■ **Document source**
----
Temps de lecture : 4 min

13/10/2023

Quand le dialogue ne suffit plus

Un centre touristique de luxe” en plein cœur d’une commune rurale de 350 habitants dans le département de l’Oise. C’est l’étonnant projet porté par une habitante d’un hameau comportant deux exploitations agricoles implantées depuis plusieurs générations.

Les fermes ne lui posaient en apparence pas de difficulté particulière. C’est un projet de méthanisation qui a éveillé ses craintes. « Nuisances visuelles, sonores et routières liées à la circulation ». « Odeur de végétaux en décomposition, semblable à une odeur de pulpes, provenant de l’unité de méthanisation ». A cela s’ajouterait un préjudice financier en raison d’une « moins-value d’un montant de 30 à 40 000 euros ».

Tels étaient les moyens soutenus par la voisine soudainement reconvertie en hôtelière quatre étoiles pour justifier une demande d’expertise afin de caractériser des prétendus troubles anormaux de voisinage.

Les agriculteurs avaient pourtant proposé un dialogue. Une main tendue refusée à maintes reprises par la principale intéressée. Face à l’obstination et au refus de tout échange, la justice était plus que jamais attendue pour reconnaître le bien-fondé du projet et l’absence de préjudice en découlant.

La Cour d’appel d’Amiens dans un arrêt du 26 septembre 2023 confirme en tous points la décision de première instance : la seule circonstance qu’un projet agricole, en l’occurrence de méthanisation, soit porté sur un territoire ne justifie pas une demande d’expertise. “Les nuisances visuelles, sonores et routières ne sont pas établies“, estime ainsi la Cour sur la base de pièces versées dans la procédure.

Certains relèveront que la même Cour d’appel d’Amiens a pourtant sévèrement condamné un éleveur dans l’Oise en mars 2022 pour des nuisances sonores et olfactives liées à son cheptel, et dont l’affaire a heurté le monde agricole. Là encore, le dialogue n’avait pas permis de résoudre à l’amiable le litige. La Cour de cassation doit d’ailleurs prochainement se prononcer sur le pourvoi introduit par l’exploitant avec le soutien de la région des Hauts-de-France, de la FNSEA et des Jeunes Agriculteurs.

Dans ce contexte, face à une multiplication de litiges où le dialogue n’est plus possible, c’est tout l’arsenal légal et réglementaire qui doit être renforcé pour rassurer les acteurs du développement de nos territoires ruraux. C’est même une exigence à l’heure où le gouvernement invite nos agriculteurs à assurer notre souveraineté alimentaire tout en étant producteurs d’énergie issue de sources renouvelables.

Le législateur en a parfaitement conscience depuis plusieurs années. Déjà, la loi du 29 janvier 2021 est venue reconnaître le patrimoine sensoriel des campagnes françaises qui devrait aboutir à une cartographie des activités et pratiques agricoles. Encore faut-il que ces inventaires soient mis en œuvre par les régions qui tardent à réaliser ce travail titanesque mais nécessaire.

L’actualité législative des prochains mois devrait apporter un vent d’optimisme. Une proposition de loi, récemment enregistrée au bureau de l’Assemblée nationale, consacre dans le Code civil l’exclusion des actions pour troubles anormaux de voisinages en présence d’activités agricoles préexistantes à l’arrivée de plaignants.

Une proposition annoncée par le ministre de la Justice lors du dernier Salon de l’agriculture en réponse à la multiplication d’incidents. Un texte historique mais insuffisant, faute de protéger les agriculteurs en cas de litiges liés à l’évolution de leurs activités postérieurement à l’arrivée de contestataires.

 

Nos agriculteurs ne sont-ils pas des entrepreneurs ayant vocation à faire croître leurs activités ? Un message qui doit passer lors des prochains débats parlementaires. A défaut, nos agriculteurs seront une nouvelle fois démunis lorsque le dialogue devient impossible.
----
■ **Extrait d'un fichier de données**
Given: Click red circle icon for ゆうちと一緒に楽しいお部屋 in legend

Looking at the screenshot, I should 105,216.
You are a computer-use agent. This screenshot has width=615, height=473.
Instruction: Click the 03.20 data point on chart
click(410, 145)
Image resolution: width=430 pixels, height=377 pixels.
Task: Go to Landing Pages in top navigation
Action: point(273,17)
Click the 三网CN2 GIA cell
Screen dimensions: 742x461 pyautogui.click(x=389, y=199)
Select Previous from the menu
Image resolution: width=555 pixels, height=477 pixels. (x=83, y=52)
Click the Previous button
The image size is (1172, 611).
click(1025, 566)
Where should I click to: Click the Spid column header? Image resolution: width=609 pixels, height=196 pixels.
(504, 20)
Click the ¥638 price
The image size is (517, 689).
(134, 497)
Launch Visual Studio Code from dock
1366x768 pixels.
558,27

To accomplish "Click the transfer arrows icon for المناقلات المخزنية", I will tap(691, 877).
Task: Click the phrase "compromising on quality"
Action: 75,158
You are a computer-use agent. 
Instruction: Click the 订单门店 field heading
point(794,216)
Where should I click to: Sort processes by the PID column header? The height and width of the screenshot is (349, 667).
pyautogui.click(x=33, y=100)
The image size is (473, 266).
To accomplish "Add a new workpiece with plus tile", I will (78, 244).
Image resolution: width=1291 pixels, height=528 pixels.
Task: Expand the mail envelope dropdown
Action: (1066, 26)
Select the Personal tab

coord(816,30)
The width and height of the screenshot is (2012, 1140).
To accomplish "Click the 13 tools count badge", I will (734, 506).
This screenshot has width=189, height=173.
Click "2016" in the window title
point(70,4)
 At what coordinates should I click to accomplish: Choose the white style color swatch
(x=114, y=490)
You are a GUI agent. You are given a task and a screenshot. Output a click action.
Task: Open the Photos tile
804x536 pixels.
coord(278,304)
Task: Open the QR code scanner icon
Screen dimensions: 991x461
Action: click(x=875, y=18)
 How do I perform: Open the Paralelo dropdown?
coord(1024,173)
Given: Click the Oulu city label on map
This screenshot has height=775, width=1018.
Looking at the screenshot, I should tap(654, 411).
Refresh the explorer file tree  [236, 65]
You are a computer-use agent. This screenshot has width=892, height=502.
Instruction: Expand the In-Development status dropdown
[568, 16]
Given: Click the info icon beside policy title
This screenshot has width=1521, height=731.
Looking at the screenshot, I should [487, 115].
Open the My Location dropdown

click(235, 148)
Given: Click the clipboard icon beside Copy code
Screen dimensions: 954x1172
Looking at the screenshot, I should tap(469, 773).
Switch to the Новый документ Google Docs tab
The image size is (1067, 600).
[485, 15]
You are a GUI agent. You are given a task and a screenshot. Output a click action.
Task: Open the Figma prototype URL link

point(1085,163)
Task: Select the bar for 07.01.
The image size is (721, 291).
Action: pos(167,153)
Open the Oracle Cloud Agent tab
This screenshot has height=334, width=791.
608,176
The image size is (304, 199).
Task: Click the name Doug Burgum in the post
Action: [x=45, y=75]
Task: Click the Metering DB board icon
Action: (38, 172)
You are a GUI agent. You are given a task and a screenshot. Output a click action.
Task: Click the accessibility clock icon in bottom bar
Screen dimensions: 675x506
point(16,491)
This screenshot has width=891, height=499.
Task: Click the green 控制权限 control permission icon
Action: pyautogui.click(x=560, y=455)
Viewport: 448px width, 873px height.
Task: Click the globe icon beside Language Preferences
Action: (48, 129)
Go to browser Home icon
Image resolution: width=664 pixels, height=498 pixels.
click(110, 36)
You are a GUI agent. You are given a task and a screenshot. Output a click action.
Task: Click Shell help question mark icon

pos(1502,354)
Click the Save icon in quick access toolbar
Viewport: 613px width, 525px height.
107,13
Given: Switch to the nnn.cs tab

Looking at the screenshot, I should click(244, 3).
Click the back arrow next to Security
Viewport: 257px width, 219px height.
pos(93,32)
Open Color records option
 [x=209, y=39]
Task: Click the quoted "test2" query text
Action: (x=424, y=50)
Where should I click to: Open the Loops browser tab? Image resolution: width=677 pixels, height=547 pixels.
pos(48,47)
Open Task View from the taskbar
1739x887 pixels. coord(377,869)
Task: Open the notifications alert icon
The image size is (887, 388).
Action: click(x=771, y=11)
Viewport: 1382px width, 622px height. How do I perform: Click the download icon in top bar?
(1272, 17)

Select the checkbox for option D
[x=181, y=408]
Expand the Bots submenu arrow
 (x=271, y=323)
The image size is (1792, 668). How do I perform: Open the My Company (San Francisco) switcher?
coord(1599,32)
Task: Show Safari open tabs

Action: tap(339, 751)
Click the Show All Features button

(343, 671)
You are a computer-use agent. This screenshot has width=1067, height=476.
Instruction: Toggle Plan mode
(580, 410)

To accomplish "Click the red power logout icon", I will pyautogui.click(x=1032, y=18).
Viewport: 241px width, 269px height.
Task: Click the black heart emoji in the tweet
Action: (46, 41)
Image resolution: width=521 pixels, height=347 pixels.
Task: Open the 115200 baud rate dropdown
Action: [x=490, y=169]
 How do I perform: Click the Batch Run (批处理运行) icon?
----
■ **À faire**
1/ Les affirmations (a), (b) et (c) concordent-elles avec l'article ? Répondez à chacune par oui ou par non, en citant mot pour mot les termes de l'article qui tranchent la question. (a) La Cour d'appel d'Amiens a confirmé la décision de première instance. (b) La commune concernée compte 350 habitants. (c) Les régions ont déjà achevé la cartographie prévue par la loi du 29 janvier 2021.
2/ D'après l'article, qui a annoncé la proposition de loi, et à quelle occasion ?
3/ Recopiez le passage de l'article qui va de « Une proposition annoncée » jusqu'à « dialogue devient impossible. » inclus.
Ces données proviennent d'une autre source que l'article.

■ **Réponses**
1/
(a) Oui : « confirme en tous points la décision de première instance ».
(b) Oui : « une commune rurale de 350 habitants ».
(c) Non : « Encore faut-il que ces inventaires soient mis en œuvre par les régions qui tardent à réaliser ce travail titanesque mais nécessaire ».

2/ Le ministre de la Justice l'a annoncée lors du dernier Salon de l'agriculture.

3/
Une proposition annoncée par le ministre de la Justice lors du dernier Salon de l’agriculture en réponse à la multiplication d’incidents. Un texte historique mais insuffisant, faute de protéger les agriculteurs en cas de litiges liés à l’évolution de leurs activités postérieurement à l’arrivée de contestataires.

 

Nos agriculteurs ne sont-ils pas des entrepreneurs ayant vocation à faire croître leurs activités ? Un message qui doit passer lors des prochains débats parlementaires. A défaut, nos agriculteurs seront une nouvelle fois démunis lorsque le dialogue devient impossible.